DSC_0056I am not very tidy or clean person. In other words, I always have some mess in my room that I call “creative atmosphere”. However, nowadays in India I have this obsessive need of cleaning and Karolis even had to gave me an intervention for spending too much money on cleaning products.

The new place where we moved in recently is a big flat usually rented by a lot of interns. Everything here is more than disgusting and I cannot stop thinking that, if people would be more like me and try to make their living place as nice as possible, this flat would look not only clean but awesome too.

So after scrubbing our bathroom for several hours, buying my own personal Indian shower (a bucket and a cup) and embrasing some Christmas lights – I feel like home. Besides, I got the permission from our land lady that I can paint on walls…

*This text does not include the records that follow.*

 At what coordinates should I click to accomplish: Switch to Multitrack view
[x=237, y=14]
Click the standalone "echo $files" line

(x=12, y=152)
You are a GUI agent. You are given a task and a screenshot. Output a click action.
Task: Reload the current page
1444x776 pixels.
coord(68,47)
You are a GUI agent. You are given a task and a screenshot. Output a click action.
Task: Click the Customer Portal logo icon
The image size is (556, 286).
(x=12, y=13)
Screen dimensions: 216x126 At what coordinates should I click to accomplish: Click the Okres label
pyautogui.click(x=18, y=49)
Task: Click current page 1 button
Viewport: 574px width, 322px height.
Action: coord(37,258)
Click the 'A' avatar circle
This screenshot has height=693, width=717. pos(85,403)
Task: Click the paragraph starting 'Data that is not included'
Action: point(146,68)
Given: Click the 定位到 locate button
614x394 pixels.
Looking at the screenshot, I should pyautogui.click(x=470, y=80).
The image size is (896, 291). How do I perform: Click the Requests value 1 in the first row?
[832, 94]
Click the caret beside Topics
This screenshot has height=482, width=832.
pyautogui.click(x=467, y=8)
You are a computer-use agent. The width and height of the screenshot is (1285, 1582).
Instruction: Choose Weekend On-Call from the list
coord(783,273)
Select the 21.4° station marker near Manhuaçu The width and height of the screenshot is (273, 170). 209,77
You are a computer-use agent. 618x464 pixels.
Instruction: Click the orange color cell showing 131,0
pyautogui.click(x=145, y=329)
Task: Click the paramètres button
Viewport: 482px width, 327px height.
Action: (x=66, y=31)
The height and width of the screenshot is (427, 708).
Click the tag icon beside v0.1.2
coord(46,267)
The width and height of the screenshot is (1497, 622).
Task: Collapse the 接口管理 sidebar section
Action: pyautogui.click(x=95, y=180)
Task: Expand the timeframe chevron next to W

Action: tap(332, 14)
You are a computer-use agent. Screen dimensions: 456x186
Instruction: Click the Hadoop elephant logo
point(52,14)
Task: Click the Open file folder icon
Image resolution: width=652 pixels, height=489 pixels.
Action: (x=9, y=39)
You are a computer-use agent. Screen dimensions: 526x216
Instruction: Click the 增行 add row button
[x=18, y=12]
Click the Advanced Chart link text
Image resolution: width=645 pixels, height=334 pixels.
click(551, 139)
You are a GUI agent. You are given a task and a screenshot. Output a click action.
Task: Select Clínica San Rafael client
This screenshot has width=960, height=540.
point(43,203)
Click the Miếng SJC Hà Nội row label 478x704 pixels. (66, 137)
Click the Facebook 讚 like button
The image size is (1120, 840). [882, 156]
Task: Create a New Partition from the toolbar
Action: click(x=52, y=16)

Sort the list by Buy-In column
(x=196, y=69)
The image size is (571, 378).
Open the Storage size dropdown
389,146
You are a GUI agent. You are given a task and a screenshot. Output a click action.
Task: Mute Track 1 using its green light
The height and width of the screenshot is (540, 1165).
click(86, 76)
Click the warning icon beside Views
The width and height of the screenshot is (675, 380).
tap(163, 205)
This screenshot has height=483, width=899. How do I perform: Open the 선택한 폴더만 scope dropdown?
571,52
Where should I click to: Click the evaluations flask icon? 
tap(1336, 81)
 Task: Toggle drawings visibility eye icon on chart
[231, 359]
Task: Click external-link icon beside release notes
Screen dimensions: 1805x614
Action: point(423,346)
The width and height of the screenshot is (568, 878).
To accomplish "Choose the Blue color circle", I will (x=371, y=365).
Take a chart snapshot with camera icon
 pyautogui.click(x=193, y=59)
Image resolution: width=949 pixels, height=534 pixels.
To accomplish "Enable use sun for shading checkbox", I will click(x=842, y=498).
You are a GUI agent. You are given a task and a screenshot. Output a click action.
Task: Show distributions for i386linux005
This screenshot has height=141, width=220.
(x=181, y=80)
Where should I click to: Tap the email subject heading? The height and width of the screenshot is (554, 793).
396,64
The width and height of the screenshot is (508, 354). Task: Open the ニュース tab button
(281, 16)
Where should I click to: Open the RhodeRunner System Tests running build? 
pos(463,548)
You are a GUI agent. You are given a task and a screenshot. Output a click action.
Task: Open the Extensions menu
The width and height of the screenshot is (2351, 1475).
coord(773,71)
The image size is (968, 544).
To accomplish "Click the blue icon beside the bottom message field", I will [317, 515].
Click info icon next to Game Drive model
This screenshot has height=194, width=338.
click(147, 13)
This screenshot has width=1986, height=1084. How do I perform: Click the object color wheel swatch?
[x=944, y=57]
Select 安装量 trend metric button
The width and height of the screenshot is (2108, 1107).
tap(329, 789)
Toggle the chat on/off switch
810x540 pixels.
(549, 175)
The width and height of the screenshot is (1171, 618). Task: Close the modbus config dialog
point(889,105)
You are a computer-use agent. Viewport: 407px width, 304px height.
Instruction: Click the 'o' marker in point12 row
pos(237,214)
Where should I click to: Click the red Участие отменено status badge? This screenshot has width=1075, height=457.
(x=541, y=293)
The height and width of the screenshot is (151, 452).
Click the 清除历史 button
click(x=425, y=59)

Next step to feel like a local person is to get a personal SIM card with 3G. So after a healthy dinner at Subway we went to the nearest Vodafone office and I asked for a new prepaid SIM card. “Sure, sure”, – smiles to me the happiest consultant who’s table I picked – “we just need a copy of your passport, proof that you live in India and your photo”. And yet I am not surprised as rumor has it that to get a SIM card in India is one of the hardest things to do.

It took me more than one hour to get a SIM card with a little bit of persuasion and a lot of smile. Moreover, I was able to choose my number, also one employee gave me his personal phone number (“just in case you need any help, ma’am”) and on our way out of the office one guy run after us to give us two key chains as a present.

Other mandatory thing to feel as a local one is to have slippers as everyone wears them all the time. In one of the shoe shops nearby three shop-assistants were eager to help me to find my dream slippers. However, each ones I chose were too small. It seems that size 7 is the biggest in women wear yet they don’t want to let me down and leads me to the men side of the shop. My feelings are hurt, I feel embarrassed and uncomfortable as my feet are so big that I need to buy a men’s slippers. However, I swallow my pride and buy just a simple black ones and run away from that shop as fast as I can with my manly slippers… It seems in India I won’t be able to buy any nice shoes.


In the future time I plan to buy some paint for making wall décor, start yoga classes and learn how to make henna (mehndi) tattoos. Also, now as I have GPS in my phone and I don’t need to ask were to get out of the bus. India is in my hand.